Der Morbus Parkinson sei kein Krankheitsbild im Sinne der Berufskrankheit Nr. 1317 der Anlage 1 zur Berufskrankheiten-Verordnung und die Polyneuropathie entspreche nicht dem typischen Befund einer neurotoxischen Polyneuropathie. Auch bestehe ein zu großer zeitlicher Abstand von etwa vier Jahren vom Ende der beruflichen Tätigkeit bis zum Eintritt der Polyneuropathie. Untypisch sei auch die Zunahme einer Polyneuropathie nach Expositionsende.

Die medizinischen Voraussetzungen zur Anerkennung einer Berufskrankheit Nr. 1317 der Anlage 1 zur Berufskrankheiten-Verordnung lägen nicht. Es ergäben sich auch keine Anhaltspunkte dafür, dass die oben genannten Krankheitsbilder beruflich verursacht worden sein könnten. Es sei auch keine andere Berufskrankheit wie Nr. 1306, 1105, 1201 der Anlage 1 zur Berufskrankheiten-Verordnung anzunehmen.

Die Kammer weist des Weiteren darauf hin, dass ihre Aufgabe nicht darin besteht die Ursache der klägerischen Erkrankung zu finden. Vielmehr ist es einzig und allein Aufgabe, einen Zusammenhang zwischen der beruflichen Tätigkeit und den neurologischen Beschwerden zu klären. Die Frage, ob ein ursächlicher Zusammenhang zwischen einem schädigenden Ereignis und einem Gesundheitsschaden besteht, ist in erster Linie nach medizinischen Gesichtspunkten zu beurteilen. Im Rahmen seiner richterlichen Überzeugungsbildung hat die Kammer alles Erforderliche im Sinne der §§ 103, 128 SGG zu tun, um diese Frage zu klären, wobei es sich des Urteils fachkundiger Sachverständiger zu bedienen hat, um mit deren Hilfe festzustellen, ob nach den einschlägigen medizinisch-wissenschaftlichen Erkenntnissen das angeschuldigte Ereignis die wahrscheinliche Ursache des bestehenden Gesundheitsschadens ist. Maßgebend ist hierfür grundsätzlich die herrschende medizinische Lehrmeinung, soweit sie sich auf gesicherte Erkenntnisse stützen kann. Andererseits ist es nicht Aufgabe der Kammer, sich mit voneinander abweichenden medizinischen Lehrmeinungen im Einzelnen auseinanderzusetzen und darüber zu entscheiden, welche von ihnen richtig ist.
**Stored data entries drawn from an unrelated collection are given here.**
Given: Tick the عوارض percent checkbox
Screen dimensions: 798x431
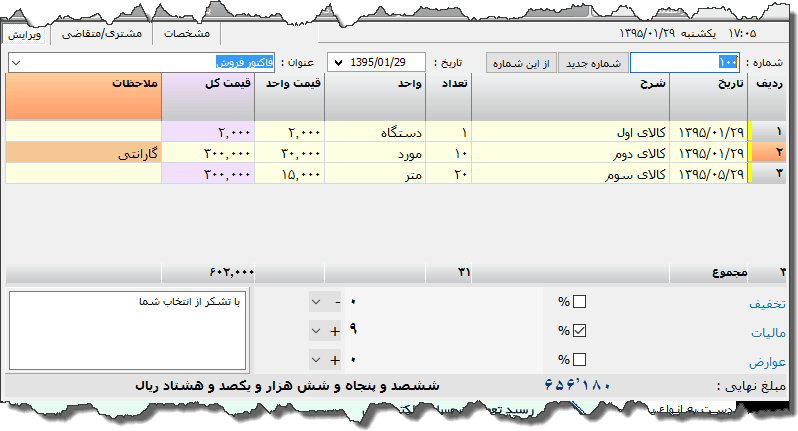Looking at the screenshot, I should [580, 360].
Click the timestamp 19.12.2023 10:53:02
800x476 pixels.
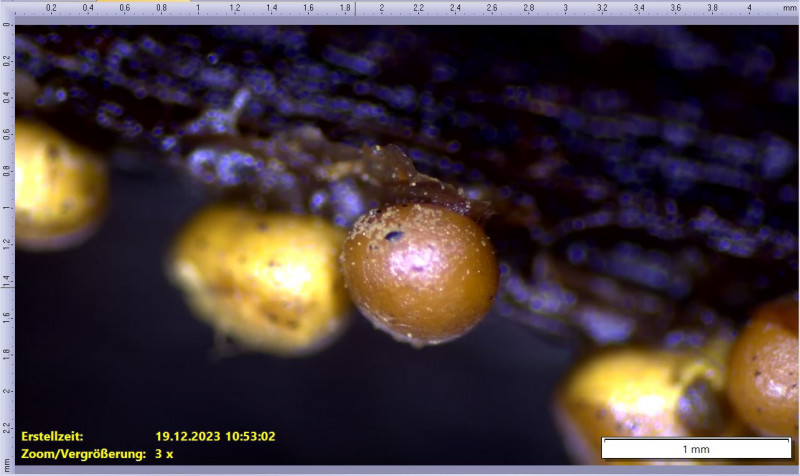pyautogui.click(x=215, y=436)
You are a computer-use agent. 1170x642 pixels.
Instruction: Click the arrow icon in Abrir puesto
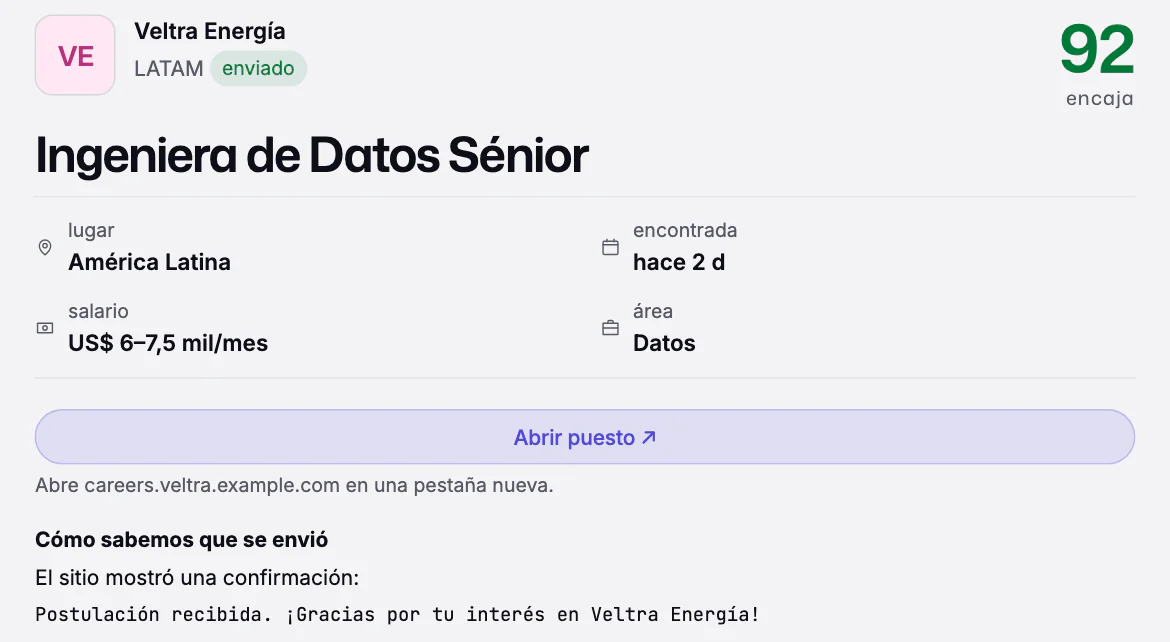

Nach alledem ist die Klage abzuweisen, da die weder arbeitstechnischen noch die arbeitsmedizinischen Voraussetzungen für die Berufskrankheit Nr. 1317 der Berufskrankheiten-Verordnung vorliegen. Die klägerischen Einwände haben nicht rechtserheblich durchgegriffen.

Die Entscheidung über die Kosten beruht auf § 193 Abs. 1 SGG, sie folgt dem Ergebnis in der Hauptsache. Das Verfahren ist für den Kläger gemäß § 183 S. 1 SGG gerichtskostenfrei. Die Statthaftigkeit der Berufung folgt aus § 143 SGG.